● **Try it**:
Print, please, exactly the lines from the one with "The height and" through the final line of the data below, with both ends included and the pictures left out.

● **Recorded information**:

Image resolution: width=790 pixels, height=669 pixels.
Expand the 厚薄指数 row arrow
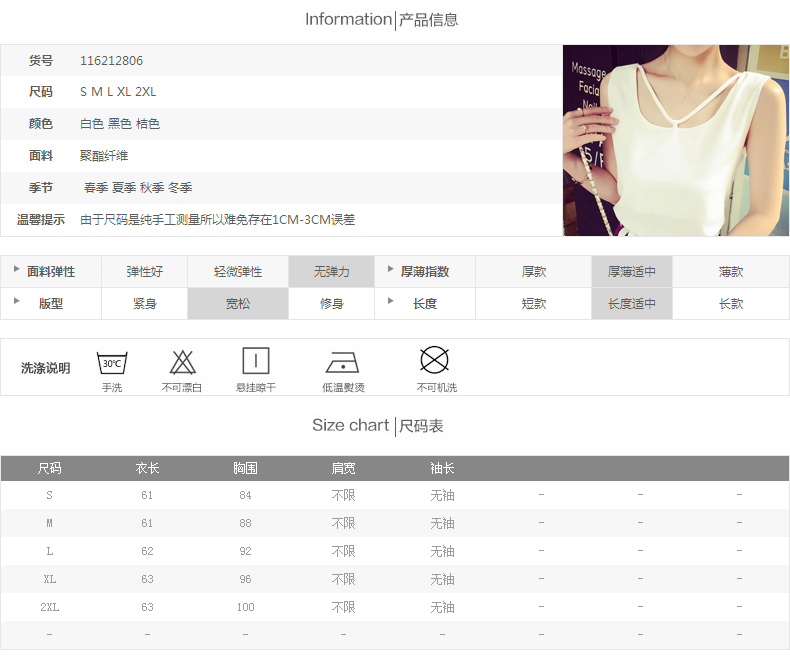click(390, 270)
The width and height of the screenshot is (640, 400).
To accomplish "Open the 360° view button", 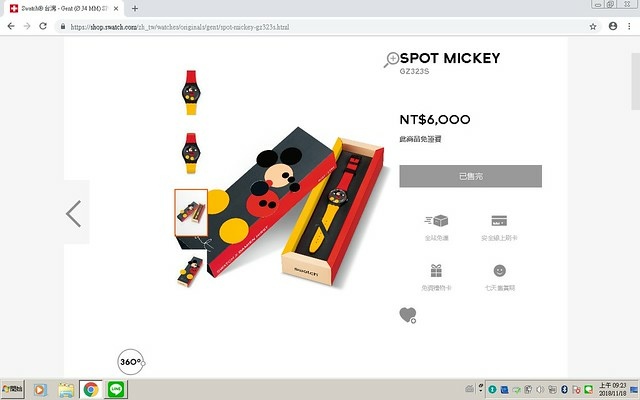I will coord(131,362).
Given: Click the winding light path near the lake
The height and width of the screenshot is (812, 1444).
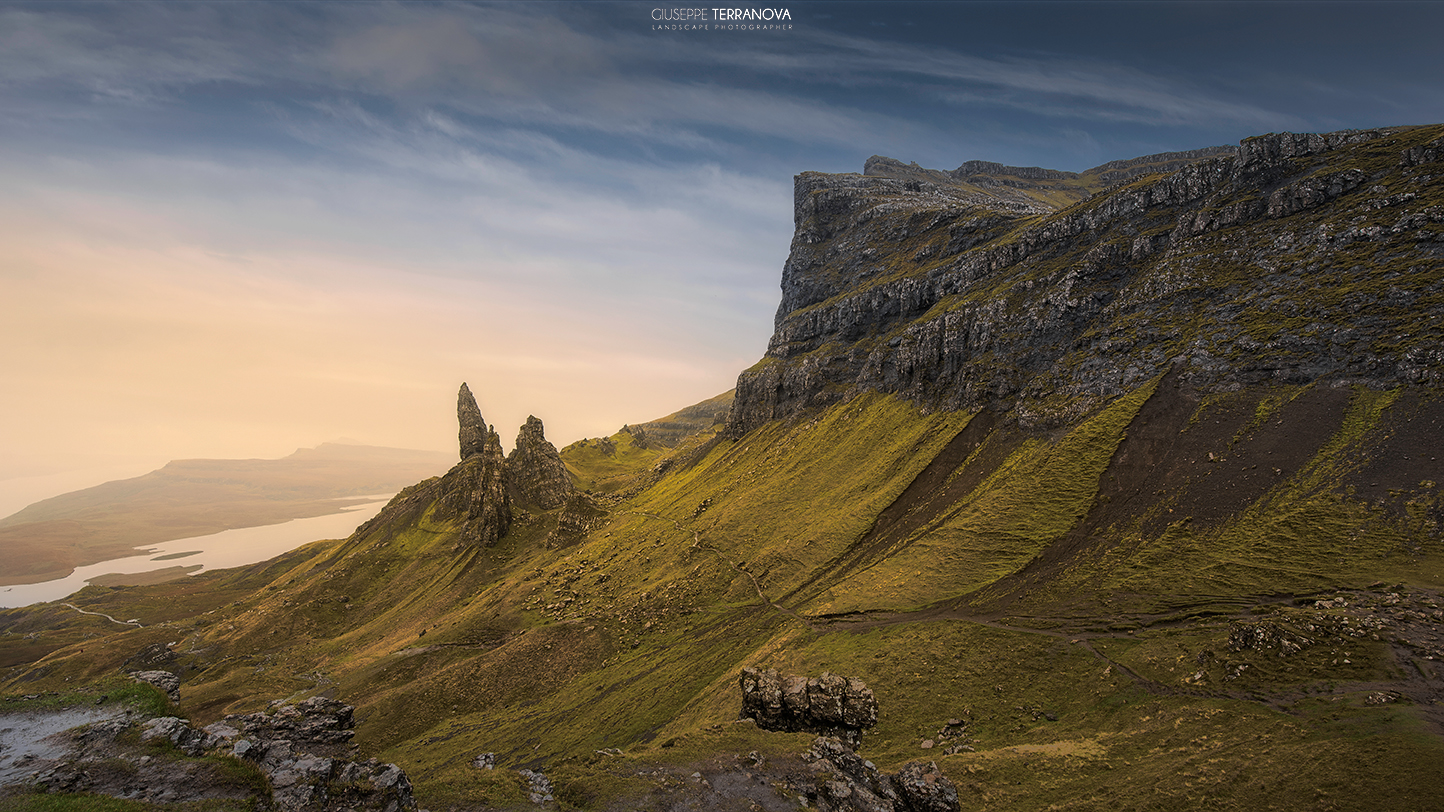Looking at the screenshot, I should click(100, 615).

● **Reply**:
The height and width of the screenshot is (812, 1444).
Looking at the screenshot, I should click(100, 615).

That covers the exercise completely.